El suelo juega un papel esencial de holgura y felicidad de los seres humanos y en los tiempos recientes tienen presente el bienestar de la humanidad y su exigencia en la organización que es inherente al desarrollo de toda sociedad y siempre se han presentado a lo largo de la historia epidemias, incendios, fenómenos climáticos, grandes tragedias y desastres naturales que afectan las economías de los territorios rurales y otras regiones urbanas que la reducen el hambre y la desigualdad y sus consecuencias, el uso del suelo se debe enmarcar impulsando el desarrollo social y sostenible, con la debida protección de los recursos naturales, sus ecosistemas y la biodiversidad, para evitar consecuencias adversas al planeta entre ellas la desertificación, el cambio climático y la interrupción de varios ciclos naturales.

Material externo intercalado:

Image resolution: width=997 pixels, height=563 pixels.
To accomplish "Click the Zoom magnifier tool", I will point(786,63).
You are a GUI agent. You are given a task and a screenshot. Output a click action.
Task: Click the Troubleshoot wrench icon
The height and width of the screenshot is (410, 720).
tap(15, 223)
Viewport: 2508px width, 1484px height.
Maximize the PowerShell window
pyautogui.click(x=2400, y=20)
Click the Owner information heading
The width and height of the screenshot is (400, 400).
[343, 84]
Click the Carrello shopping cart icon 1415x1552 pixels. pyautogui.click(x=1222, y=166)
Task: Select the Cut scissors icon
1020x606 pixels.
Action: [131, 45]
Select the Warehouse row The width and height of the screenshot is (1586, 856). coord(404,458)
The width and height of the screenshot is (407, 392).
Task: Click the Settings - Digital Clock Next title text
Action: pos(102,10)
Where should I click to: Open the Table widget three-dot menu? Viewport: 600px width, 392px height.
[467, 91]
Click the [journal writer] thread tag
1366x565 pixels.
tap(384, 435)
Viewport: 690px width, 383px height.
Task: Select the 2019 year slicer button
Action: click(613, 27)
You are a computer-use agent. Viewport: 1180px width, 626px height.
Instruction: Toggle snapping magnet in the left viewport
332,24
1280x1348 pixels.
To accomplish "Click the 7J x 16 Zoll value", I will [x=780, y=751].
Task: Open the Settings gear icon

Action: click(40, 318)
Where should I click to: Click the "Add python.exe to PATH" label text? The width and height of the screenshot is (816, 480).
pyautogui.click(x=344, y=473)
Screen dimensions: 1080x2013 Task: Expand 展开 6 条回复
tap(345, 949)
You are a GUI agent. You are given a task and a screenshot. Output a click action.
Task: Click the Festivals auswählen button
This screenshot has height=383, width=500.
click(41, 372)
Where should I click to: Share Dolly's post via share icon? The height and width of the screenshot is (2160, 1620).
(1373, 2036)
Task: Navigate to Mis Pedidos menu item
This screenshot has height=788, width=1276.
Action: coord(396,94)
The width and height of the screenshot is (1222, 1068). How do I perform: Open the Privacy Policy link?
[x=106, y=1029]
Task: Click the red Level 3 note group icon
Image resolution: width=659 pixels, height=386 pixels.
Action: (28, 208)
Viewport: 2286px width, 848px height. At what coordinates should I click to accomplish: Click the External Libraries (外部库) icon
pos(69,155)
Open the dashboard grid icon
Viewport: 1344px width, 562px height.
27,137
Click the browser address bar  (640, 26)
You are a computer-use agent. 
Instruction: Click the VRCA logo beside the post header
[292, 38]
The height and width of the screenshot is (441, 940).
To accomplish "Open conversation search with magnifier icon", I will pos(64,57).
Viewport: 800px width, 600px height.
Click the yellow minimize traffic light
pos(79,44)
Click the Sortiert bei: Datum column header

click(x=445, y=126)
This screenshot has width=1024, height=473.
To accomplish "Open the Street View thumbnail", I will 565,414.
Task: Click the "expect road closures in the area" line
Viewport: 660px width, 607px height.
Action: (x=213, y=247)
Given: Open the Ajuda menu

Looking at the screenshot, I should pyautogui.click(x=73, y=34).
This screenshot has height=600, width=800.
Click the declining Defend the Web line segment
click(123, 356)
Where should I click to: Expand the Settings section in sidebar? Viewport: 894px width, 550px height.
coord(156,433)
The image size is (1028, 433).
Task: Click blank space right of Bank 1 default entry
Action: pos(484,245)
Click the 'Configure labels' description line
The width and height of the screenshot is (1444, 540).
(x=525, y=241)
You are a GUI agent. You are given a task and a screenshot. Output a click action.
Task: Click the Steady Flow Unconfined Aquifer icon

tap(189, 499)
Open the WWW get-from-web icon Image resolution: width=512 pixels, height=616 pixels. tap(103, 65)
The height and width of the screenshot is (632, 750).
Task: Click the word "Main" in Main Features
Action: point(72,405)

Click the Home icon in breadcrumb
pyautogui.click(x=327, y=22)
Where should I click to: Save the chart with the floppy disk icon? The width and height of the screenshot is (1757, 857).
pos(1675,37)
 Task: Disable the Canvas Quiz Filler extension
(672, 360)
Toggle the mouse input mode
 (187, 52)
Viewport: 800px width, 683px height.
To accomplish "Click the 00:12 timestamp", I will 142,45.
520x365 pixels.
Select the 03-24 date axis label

La debida planeación es primordial para ganar más niveles de libertad y determinar el futuro de las comunidades y concretando zonas de protección forestal, ecológica, agropecuaria, turística y de permanente estudio e investigación de la tierra para lograr la supervivencia de la sociedad y la naturaleza, conforme al primer principio de la Declaración de Río: “Los seres humanos constituyen el centro de las preocupaciones relacionadas con el desarrollo sostenible, tienen derecho a una vida saludable y productiva en armonía con la naturaleza”.

Hay que decir y recalcar con insistencia que debemos como personas y las autoridades ambientales controlar mucho más la tala de bosques como en muchos lugares se viene haciendo principalmente en el Amazonas que como pulmón de la humanidad lo siguen desforestando en grandes cantidades de hectáreas de selva que se ha formado en muchos años y que de la tierra y de los bosques salen los nacederos de agua, que es un recurso vital y precioso para el crecimiento y progreso de los pueblos, para decir con el poeta Juan Ramón Jiménez:

“Quisiera que mi vida/ se cayera en la muerte,/ como este chorro alto de agua bella/ en el agua tendida manantial;/ ondulado, brillante, sensual, alegre,/ con todo el mundo diluido en el,/ en gracia nítida y feliz”.

Para concluir hay que tomar conciencia ambiental para tener una clara y enérgica defensa en la protección de nuestros recursos como la tierra, el agua, la flora, la fauna y el aire, para una mejor forma de vivir integrados a una vida sana y productiva en verdadera armonía con la naturaleza, conectada al desarrollo social, económico, y con políticas públicas en el derecho ambiental que también busquen una sociedad incluyente, participativa, y que avance en la eliminación del hambre, la erradicación de la pobreza y de esta forma consolidemos la paz, la reconciliación, el perdón y la no violencia, así mejoraremos las vidas y las perspectivas de las personas globalmente.